■ TEXT EXCERPT ■
------------------------------
In Which Esteemed Professors Visit Campus
And our student body sits up straight // In my headphones: Lou Reed and John Cale—Nobody but You (1990)
At a very, very distinguished college in the snowy woods of New England, two visitors were happy to be there. At least, that’s what they said. One, the most famous public intellectual nationally and internationally (in the words of the other). The other, (in his own words) honored to speak with the first. They’d been traveling together for years-the rather healthy circus pony sprained its ankle only for the first time when the former left to seek tenure at an even more distinguished institution.
Their routine was well-practiced. Each was impeccably groomed. They were in sync like the knights of a chess board, one reaching in to grasp the audience’s throats while the other stepped back to give his partner’s gestures room for motion. It was a coordinated effort. One spoke and the other learned how to speak. One opened his body to the audience while the other learned to pose. One spoke in waves, turning frothy at the ends of his sentences; the other tuned his voice to a harmonica. They argued well. The famous one danced to his words like Martha Graham. Hey, let’s be for real.
------------------------------
■ SUPPLIED MATERIAL ■
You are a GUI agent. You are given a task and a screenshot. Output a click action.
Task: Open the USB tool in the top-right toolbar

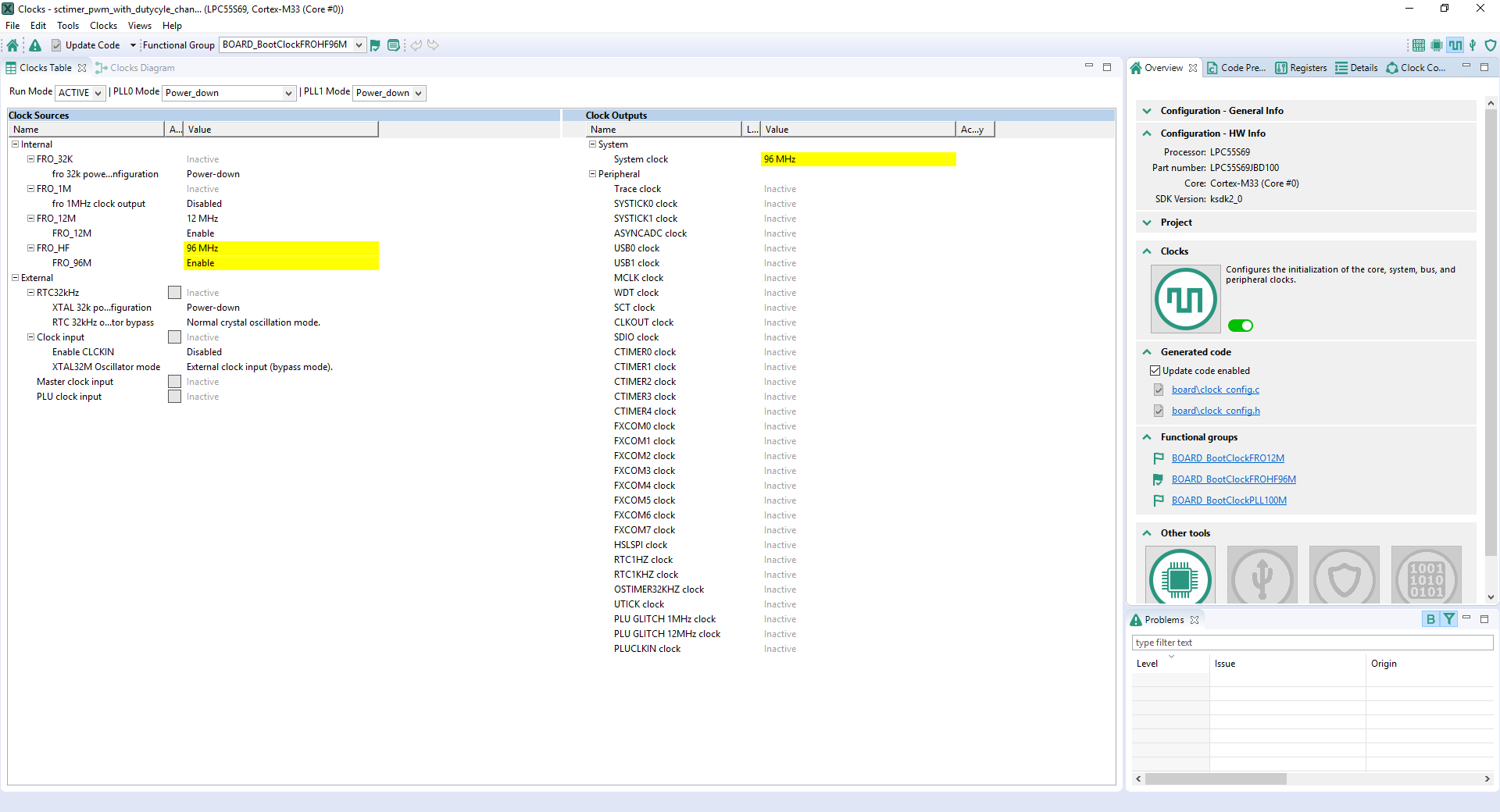coord(1473,45)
------------------------------
■ STATED EXERCISE ■
Continue the piece above about the two professors visiting campus, starting right after its final sentence.

■ TASK RESULT ■
They started off decrying identity politics in This Godforsaken World. Then one declared himself a Christian. The other claimed kin to the miners in the mountains. Markets affect real people. They have real effects on real people. That’s sound morality. There is no opposed to, that’s sound morality. The children are listening, lined up ducks in a row, upon row, upon row. That’s amore!
And it’s easy to eat the rich. You’ve just got to catch them first. Everyone in the room was Honored to be Poor. The tolerance in the room could bring a man to his knees, the humility would make anyone tremble. And the security guard locked each door, the camera man hid around every pole, the videographer stood back center. But it wasn’t anybody’s particular fault. Anything else just would have been voyeuristic. As when trapeze artists perform a flying catch and the crowd stares wide-eyed, we did not dare look away.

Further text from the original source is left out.